At this year’s Mystic South conference several of us discussed the concept of astronomical precession. This is the physical phenomenon that sends the Earth through one house of the zodiac about every 2100 years. That means that 12,500 years ago we were 180 degrees opposite where we are now. Some of us have reason to believe that was our last “magical maximum.” Now, after 12,500 years of declining magic we have made a sudden shift toward increasing magic. This idea needs more exploration, something I expect to see – from me and from many other – in the coming years.

Good art as a response to bad times

It’s a cliché that bad times inspire good art. I’m not sure how true that is. Sometimes it just inspires vapid escapism, particularly when the major channels of art and entertainment are controlled by corporate behemoths. What gets funded is what makes people spend money, not what makes people think.

The good news is that technology has made the barriers to entry virtually non-existent. Anybody can write a blog, publish an e-book or a print-on-demand book, or shoot a movie on their phone and put it on YouTube. You can’t make a living doing it, but if you have something to say, you can find a place to say it.

And if what you have to say resonates with people, they will hear you.

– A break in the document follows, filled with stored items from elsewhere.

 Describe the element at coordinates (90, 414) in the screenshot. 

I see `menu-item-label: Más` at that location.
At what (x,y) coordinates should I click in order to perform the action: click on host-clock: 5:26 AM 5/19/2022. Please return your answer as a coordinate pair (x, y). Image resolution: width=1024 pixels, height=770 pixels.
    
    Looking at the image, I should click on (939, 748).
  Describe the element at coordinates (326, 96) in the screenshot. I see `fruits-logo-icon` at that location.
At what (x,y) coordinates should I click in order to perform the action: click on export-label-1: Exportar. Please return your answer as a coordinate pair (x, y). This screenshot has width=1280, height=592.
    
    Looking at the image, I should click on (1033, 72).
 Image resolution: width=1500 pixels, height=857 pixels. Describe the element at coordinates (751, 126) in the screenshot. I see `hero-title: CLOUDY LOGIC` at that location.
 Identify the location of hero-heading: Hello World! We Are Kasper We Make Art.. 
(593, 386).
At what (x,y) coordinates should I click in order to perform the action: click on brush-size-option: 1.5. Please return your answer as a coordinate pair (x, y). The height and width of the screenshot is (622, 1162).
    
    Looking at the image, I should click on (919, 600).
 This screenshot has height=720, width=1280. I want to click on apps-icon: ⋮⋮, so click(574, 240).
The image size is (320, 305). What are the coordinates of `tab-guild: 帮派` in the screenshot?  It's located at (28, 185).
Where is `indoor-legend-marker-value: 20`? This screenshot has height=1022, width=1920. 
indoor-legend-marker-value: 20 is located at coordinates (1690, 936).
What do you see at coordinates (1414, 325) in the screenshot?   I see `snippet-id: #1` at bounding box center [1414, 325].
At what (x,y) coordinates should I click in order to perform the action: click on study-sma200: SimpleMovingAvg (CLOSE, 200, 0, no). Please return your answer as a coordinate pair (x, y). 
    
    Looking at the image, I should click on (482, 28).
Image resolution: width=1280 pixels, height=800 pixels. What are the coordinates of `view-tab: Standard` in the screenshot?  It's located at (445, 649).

actress Norma Talmadge – public domain image via WikiMedia Commons

Ideas have people – what idea has grabbed ahold of you and wants you to help it spread?

Which one of us will be the next Margaret Murray, spreading an idea that may not have been true before but needs to be true now?

The 1920s were not a decade of non-stop party and fun, particularly for those who weren’t young, rich, and white. The 2020s won’t be either.

But I hope that when 2120 arrives and people look back to us, what they find is inspiring.

And if it’s also fun and beautiful and maybe a bit whimsical, so much the better.